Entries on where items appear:
┄┄┄┄┄┄┄┄┄┄

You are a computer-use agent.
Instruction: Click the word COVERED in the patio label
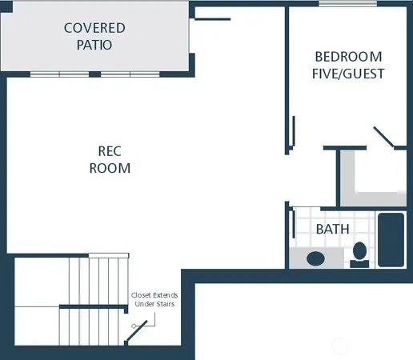point(94,28)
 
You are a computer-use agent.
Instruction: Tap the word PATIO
point(94,45)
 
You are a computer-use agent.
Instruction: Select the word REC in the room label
point(109,150)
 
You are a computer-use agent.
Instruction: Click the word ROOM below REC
point(109,168)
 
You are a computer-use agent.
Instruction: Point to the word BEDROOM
point(348,57)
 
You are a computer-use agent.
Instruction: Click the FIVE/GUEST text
point(348,74)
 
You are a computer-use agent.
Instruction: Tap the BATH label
point(332,229)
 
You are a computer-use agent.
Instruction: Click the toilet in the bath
point(360,254)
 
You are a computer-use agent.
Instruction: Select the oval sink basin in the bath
point(315,259)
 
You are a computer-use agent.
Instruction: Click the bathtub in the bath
point(391,240)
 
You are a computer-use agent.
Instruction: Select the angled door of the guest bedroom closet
point(383,137)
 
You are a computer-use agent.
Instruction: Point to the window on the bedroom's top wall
point(347,4)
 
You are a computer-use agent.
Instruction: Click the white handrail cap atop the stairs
point(108,255)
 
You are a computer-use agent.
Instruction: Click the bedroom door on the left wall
point(294,131)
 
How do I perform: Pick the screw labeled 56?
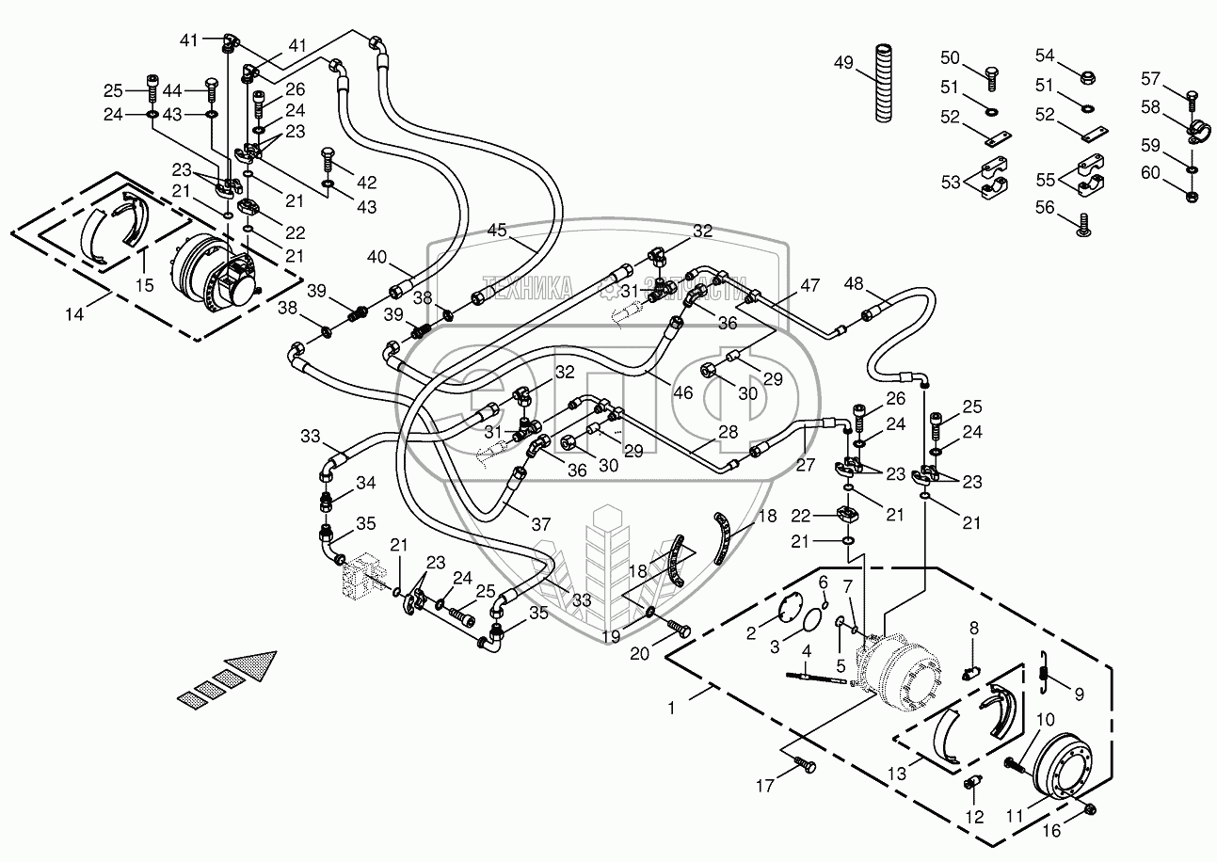pyautogui.click(x=1084, y=223)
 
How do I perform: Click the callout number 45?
pyautogui.click(x=496, y=230)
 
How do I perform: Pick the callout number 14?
pyautogui.click(x=74, y=315)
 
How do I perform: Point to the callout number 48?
pyautogui.click(x=853, y=284)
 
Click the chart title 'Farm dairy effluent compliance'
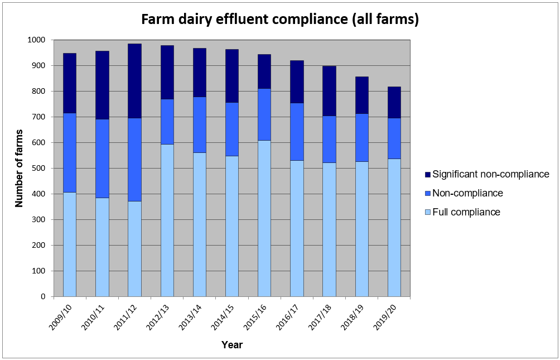point(279,20)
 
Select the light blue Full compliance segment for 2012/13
point(167,220)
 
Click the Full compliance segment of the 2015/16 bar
point(264,218)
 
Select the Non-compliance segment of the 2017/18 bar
point(329,139)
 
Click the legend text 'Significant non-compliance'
point(491,174)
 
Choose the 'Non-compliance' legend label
point(467,193)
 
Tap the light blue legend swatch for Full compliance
point(427,212)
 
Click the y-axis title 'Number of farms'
point(20,168)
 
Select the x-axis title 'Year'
point(231,345)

┄┄┄┄┄┄┄┄┄┄

**Set task:** Copy, without any change, the part of the items that opens with the line containing "Select the light" and runs through the final line of the items, including both ends.

**Task result:**
Select the light blue Full compliance segment for 2012/13
point(167,220)
 
Click the Full compliance segment of the 2015/16 bar
point(264,218)
 
Select the Non-compliance segment of the 2017/18 bar
point(329,139)
 
Click the legend text 'Significant non-compliance'
point(491,174)
 
Choose the 'Non-compliance' legend label
point(467,193)
 
Tap the light blue legend swatch for Full compliance
point(427,212)
 
Click the y-axis title 'Number of farms'
point(20,168)
 
Select the x-axis title 'Year'
point(231,345)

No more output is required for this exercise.